Why gender equality is pivotal to peace, sustainable development
By Bode Durojaiye, Director of Media and Publicity to the Alaafin of Oyo.
Gender equality seems like a faraway dream these days. While progress has been made, the numbers from groups like UN Women tell a discouraging story.
Available statistics showed that over two billion women don’t have the same employment options as men, as it is revealed that at the current rate, it will take about a century to close the global pay gap.
While human trafficking affects men and women, women and girls make up over 70% of the world’s human trafficking victims.
In the face of this data, gender equality needs to be a priority.
But Why and how?
Findings indicated that gender equality saves lives, results in better healthcare, helps businesses, good for the economy, children are healthier, reduces poverty, leads to better legal protection, reduces poverty, human trafficking, and above all lead to peace.
Facts emerged that gender equality is linked to peace, even more so than a country’s GDP or level of democracy.
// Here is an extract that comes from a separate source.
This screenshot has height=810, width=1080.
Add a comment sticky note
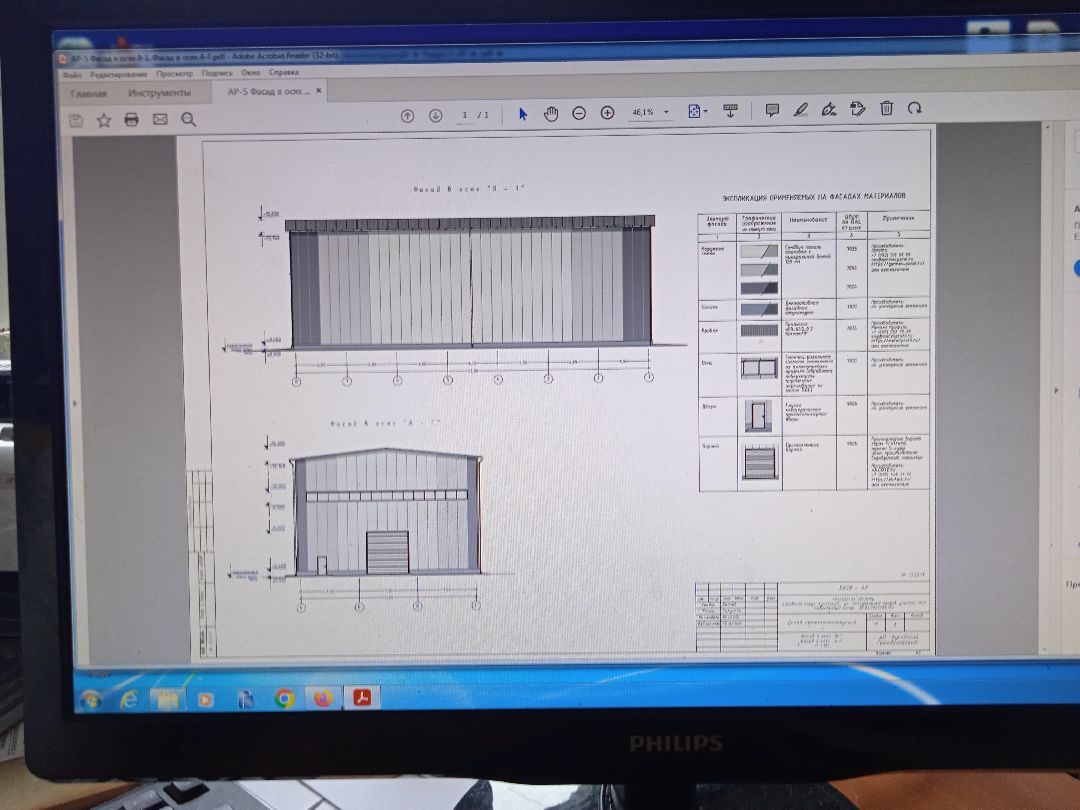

States with better gender equality are less likely to use military force.
When a country addresses major areas of gender inequality like education and employment, it fosters peace.
When women make their own reproductive choices, they provide better care for the children they do have. With income options equal to men, mothers can offer education, healthcare, and healthier food to their children.
Investigations also showed that reduced infant mortality is linked to higher levels of education, as children raised in gender-equal environments will do better than those raised with inequality.
Gender equality also leads to better legal protections. Scholars noted that “under the law, women aren’t well-protected from domestic sexual and economic violence. Both of these types of violence affect a woman’s safety and freedom. Increasing women’s legal rights keeps them safe and able to build productive happy lives.
All these aforementioned submissions necessitated the establishment of International Academy for Gender and Peace (IAGP).
The Academy under the leadership of Professor Tyoor Fredrick, in conjunction with the Academy’s partner, and Benin Republic based Espam Formation University management team were in the ancient Palace of Oyo on Monday, 18th of October, 2021, to decorate The late, His Imperial Majesty, the Alaafin of Oyo, Oba ( Dr.) Lamidi Olayiwola Adeyemi 111, as the Patron of the Academy.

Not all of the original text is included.